Je filme la survie, la force contre la faiblesse et le renoncement. Le quotidien que je filme est dur, comme l'est la vie je le pense, mais ce qui m'interpelle c'est ce qui fait que l'on puisse s'en sortir en dépit de tout, ce sont ces stratégies de résistance que déploient les êtres humains pour améliorer leur quotidien. Mon regard n'est pas compatissant.
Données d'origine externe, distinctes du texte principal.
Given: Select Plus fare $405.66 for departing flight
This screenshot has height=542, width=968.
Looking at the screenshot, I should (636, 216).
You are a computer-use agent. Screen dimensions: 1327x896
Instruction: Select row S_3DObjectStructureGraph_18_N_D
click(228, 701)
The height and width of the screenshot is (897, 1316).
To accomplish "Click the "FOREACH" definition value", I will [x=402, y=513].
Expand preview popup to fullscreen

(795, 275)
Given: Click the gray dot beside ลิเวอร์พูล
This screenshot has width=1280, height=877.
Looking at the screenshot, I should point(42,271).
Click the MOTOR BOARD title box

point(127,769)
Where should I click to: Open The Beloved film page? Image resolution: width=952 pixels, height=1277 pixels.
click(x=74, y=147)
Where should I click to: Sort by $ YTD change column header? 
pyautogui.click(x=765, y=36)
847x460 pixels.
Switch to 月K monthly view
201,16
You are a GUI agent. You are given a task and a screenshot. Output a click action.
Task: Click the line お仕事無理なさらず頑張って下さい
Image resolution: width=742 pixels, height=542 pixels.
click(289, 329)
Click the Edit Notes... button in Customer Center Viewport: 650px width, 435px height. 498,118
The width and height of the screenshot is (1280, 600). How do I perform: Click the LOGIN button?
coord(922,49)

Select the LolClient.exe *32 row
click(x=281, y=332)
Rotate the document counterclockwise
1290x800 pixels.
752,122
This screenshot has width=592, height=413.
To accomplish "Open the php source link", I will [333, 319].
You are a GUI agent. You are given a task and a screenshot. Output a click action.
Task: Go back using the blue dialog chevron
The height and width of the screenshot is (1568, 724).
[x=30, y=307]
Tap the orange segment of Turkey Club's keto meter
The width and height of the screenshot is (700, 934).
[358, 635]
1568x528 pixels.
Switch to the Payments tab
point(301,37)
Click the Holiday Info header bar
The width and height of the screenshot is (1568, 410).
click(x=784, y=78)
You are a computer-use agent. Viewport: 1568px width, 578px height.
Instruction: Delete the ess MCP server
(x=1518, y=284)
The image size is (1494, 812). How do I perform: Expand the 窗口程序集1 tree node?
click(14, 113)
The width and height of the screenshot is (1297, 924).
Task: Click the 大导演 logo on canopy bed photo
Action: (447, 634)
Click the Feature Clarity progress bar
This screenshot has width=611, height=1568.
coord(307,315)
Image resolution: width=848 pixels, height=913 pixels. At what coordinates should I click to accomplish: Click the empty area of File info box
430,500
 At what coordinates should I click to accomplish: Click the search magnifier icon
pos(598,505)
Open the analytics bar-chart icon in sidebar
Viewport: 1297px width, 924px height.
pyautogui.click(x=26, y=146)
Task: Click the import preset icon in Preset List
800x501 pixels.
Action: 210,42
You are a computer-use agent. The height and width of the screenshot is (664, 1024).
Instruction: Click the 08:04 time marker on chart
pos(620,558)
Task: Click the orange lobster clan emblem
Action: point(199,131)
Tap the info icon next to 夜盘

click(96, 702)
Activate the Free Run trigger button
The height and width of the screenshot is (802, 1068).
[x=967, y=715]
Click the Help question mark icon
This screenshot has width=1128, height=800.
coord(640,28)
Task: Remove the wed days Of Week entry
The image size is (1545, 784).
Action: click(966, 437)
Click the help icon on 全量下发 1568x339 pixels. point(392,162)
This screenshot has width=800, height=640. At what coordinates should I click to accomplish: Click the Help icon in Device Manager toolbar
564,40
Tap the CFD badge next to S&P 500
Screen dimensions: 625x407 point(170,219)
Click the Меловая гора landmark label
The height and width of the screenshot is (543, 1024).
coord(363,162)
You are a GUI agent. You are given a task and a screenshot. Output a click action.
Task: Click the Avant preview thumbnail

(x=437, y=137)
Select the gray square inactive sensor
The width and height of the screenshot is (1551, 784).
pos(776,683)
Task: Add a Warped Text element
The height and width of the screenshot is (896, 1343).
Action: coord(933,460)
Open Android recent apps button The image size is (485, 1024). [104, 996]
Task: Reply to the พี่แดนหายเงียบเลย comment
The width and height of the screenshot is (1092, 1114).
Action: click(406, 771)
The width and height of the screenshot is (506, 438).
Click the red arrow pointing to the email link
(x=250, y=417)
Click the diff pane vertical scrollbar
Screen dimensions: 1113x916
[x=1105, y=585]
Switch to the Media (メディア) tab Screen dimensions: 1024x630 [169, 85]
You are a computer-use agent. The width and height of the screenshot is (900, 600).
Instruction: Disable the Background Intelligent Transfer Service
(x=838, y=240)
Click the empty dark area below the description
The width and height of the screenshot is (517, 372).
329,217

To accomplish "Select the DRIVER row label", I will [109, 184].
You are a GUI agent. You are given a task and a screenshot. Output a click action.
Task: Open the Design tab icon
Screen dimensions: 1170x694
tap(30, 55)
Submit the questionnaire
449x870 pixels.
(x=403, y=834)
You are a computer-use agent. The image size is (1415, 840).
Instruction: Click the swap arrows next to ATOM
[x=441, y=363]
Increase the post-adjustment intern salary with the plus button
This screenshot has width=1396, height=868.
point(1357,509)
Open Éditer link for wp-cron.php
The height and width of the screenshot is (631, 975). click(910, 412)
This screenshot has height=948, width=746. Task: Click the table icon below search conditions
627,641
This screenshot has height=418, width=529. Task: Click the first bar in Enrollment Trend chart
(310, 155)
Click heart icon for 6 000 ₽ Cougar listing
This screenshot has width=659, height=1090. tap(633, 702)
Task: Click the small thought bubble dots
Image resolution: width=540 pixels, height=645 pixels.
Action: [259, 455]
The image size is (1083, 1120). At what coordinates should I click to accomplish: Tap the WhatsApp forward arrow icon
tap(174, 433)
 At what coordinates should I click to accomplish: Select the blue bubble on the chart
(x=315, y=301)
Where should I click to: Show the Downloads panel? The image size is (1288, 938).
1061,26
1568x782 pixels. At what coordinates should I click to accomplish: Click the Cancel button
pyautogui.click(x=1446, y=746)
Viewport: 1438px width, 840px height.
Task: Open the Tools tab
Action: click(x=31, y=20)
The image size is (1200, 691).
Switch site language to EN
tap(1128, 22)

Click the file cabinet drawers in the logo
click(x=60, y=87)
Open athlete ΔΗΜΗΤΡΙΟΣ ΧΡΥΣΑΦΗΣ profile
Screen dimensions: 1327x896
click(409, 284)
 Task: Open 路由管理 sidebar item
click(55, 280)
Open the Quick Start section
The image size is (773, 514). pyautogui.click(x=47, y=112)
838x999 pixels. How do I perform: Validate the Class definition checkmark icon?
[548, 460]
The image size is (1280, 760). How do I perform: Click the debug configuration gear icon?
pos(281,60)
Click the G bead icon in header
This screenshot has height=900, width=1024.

La compassion pour moi c'est la non-réaction.



- Q : En regardant tes films, on est frappé par le caractère brut de ton esthétique.

- J. Saadi :
Je n'aime pas le cinéma contemplatif, surléché, je fais un cinéma arrimé au réel et je n'ai pas comme souci principal de perfectionner mon cinéma, ce qui m'attire c'est la prise de risque avec la forme.


- Q : Est ce que l'esthétique de tes films ne serait pas quelque part influencée par son économie ?

- J. Saadi :
Incontestablement. L'état de la production en Tunisie, m'a amené à créer ma propre structure de production. L'autoproduction est synonyme de liberté de choix aussi. Étant mon propre producteur, je peux décider d'entamer un film avec des moyens très limités. C'est ainsi que pour La tendresse du loup, j'ai décidé de tourner en vidéo-numérique, le film a été kinescopé par la suite. Nous avons travaillé pratiquement sans lumière (quelques quartzs). J'aime travailler rapidement, j'ai trop peur que le film ne se fasse pas. Ce travail dans l'urgence et la précarité peut être une source d'inventions techniques non négligeable et je tiens ici à rendre hommage aux techniciens qui m'ont accompagné dans La tendresse du loup, ils ont fait preuve d'une grande inventivité en dépit de la modicité des moyens.

- Q : Khormaa été l'occasion de la découverte d'un futur grand comédien Mohamed Graia qui se trouve être le personnage principal de La tendresse du loup.

J. Saadi :
J'ai rencontré Mohamed Graia par hasard, il était à l'époque technicien dans le cinéma, il y a quelque chose dans son regard qui me fascine. Acteur, il est aussi auteur, il a contribué à l'écriture de son propre rôle dans Tendresse du loup. C'est un vrai monstre et je trouve en lui quelque chose de moi dans la façon de se voir. Le travail avec les comédiens est ce qu'il y a de plus dur. Il n'est pas évident de trouver les mots justes pour communiquer ses désirs à un comédien. Au cinéma c'est tout le travail qui se fait en amont du film qui me paraît le plus éprouvant.

- Q : Ton cinéma entretient une parenté certaine avec le documentaire as-tu des projets dans ce sens ?

- J. Saadi :
j'ai quelques réticences à faire du documentaire. J'appréhende le fait d'avoir à manipuler les gens, d'avoir à tricher. Je reste très proche du cinéma néo-réaliste dans son esprit.